Single words incorrectly segmented into character sequences
lhcoder opened this issue · 4 comments
@bminixhofer Hello,
I've encountered an issue within the code at
wtpsplit/wtpsplit/utils/__init__.py
Line 452 in 0f675f7
When processing texts like "Abstract", "Hello", and "Hello Hello", the predicted token_logits values are consistently high. As a result, it tends to split these words into individual character sequences, e.g., ["H", "e", "l", "l", "o"], rather than keeping them as whole tokens.
Perhaps it would be more effective to replace the use of np.min(token_logits)
with a fixed smaller value (e.g., -10) to prevent this overly aggressive splitting.
Hi, which model are you using so you are getting this behavior?
sat-12l-sm
I see, thanks for the info. I'm not sure if replacing np.min(token_logits)
will be a sustainable solution; it may have undesired consequences. In general, such very short sequences are uncommon to try to segment so I assume they are somewhat out of domain. In contrast, "Abstract Abstract." works just fine. To work around this, you could create a simple filter depending on string length.

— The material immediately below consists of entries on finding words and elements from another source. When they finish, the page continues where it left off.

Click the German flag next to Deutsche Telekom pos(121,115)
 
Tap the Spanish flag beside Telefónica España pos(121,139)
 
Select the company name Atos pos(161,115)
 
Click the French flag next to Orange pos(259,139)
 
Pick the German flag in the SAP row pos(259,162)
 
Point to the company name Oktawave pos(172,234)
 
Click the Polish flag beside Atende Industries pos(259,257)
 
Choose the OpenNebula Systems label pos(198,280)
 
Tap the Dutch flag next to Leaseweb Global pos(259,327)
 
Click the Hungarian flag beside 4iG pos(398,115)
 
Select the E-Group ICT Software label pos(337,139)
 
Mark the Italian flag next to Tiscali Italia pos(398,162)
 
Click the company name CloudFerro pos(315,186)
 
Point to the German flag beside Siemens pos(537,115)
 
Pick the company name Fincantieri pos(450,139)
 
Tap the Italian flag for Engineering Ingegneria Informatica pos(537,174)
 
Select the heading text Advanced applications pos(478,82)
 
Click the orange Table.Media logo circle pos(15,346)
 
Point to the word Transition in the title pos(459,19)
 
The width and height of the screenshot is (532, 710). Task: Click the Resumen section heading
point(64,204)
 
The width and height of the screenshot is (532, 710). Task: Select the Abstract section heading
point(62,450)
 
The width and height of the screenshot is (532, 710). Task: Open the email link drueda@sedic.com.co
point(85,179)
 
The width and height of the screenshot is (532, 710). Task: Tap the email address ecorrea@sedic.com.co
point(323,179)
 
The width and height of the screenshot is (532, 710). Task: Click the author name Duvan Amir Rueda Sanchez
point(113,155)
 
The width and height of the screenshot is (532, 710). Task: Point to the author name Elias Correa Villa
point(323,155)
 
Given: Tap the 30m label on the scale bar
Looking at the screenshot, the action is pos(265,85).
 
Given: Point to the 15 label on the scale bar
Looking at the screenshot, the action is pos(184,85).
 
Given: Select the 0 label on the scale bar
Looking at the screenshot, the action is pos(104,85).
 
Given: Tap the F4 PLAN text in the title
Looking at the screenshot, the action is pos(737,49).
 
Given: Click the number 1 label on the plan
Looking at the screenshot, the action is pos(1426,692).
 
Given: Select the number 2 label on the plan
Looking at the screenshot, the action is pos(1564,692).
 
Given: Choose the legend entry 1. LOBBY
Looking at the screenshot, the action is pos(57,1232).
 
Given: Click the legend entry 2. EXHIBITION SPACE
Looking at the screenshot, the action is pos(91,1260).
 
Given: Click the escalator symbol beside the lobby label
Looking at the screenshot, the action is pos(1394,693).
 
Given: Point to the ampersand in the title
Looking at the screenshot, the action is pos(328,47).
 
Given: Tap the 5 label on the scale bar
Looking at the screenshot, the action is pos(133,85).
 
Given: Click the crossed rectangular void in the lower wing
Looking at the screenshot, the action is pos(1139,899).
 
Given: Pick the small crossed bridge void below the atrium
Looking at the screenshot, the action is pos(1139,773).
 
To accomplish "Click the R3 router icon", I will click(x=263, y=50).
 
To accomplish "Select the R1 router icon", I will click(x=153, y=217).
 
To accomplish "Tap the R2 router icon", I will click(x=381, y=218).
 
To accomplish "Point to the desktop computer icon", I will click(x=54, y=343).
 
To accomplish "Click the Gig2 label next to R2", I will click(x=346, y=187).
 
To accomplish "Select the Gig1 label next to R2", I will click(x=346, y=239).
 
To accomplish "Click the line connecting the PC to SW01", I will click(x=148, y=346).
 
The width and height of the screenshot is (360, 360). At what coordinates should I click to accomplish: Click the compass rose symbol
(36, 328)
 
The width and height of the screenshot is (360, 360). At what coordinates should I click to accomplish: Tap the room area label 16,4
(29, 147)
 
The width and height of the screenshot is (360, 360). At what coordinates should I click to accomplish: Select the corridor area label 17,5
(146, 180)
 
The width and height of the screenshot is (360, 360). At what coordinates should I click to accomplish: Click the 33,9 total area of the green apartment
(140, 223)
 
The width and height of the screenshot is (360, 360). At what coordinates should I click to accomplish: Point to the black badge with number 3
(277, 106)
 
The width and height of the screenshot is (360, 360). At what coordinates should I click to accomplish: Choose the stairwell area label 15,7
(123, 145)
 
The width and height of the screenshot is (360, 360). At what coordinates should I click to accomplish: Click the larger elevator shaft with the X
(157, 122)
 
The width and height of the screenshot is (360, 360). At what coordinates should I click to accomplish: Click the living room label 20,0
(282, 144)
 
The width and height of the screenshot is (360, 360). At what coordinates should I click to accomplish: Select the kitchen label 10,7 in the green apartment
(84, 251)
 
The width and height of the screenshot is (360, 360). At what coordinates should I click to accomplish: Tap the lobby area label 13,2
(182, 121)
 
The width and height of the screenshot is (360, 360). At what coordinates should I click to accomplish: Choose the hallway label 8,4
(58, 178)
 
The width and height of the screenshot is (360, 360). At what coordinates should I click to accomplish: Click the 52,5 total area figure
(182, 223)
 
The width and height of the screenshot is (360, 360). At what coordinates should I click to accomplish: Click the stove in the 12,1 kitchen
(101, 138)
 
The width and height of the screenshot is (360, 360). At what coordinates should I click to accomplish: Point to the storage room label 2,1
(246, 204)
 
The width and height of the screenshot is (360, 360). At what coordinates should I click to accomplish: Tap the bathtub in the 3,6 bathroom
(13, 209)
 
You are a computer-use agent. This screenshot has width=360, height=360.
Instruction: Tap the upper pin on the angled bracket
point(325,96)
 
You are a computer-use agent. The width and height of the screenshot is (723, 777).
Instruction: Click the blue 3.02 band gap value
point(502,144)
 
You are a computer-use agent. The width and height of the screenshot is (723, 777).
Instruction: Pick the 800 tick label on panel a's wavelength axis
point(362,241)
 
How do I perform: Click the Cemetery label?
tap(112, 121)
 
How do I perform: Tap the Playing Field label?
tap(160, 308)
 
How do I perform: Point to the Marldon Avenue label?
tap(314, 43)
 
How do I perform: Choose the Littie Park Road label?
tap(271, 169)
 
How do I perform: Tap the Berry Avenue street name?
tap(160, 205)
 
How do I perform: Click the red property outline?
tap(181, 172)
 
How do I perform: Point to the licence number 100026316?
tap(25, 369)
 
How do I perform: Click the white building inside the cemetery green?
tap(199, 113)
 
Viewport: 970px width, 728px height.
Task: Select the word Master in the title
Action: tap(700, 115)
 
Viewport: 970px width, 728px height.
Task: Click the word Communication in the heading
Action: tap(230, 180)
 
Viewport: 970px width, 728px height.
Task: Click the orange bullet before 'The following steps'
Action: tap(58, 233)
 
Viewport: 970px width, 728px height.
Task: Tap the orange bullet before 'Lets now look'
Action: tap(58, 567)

Another solution would be to use non-SM models, e.g. sat-12l
. SM models have been fine-tuned on a diverse set of sentences, so it is not surprising that sequences that that don't resemble sentences at all fall out of domain. However, the pre-training objective of sat-12l
has been more diverse, so it should be more robust, handling short sequences as well as sentences and paragraphs.
Indeed, in my tests, it split your test cases just fine, e.g.:
>>> sat.split("Hello Hello")
['Hello Hello']
Checked again. and it should actually not be a problem! I pushed a fix in v2.0.8
. Thanks for both raising this and providing a solution! I will close the issue.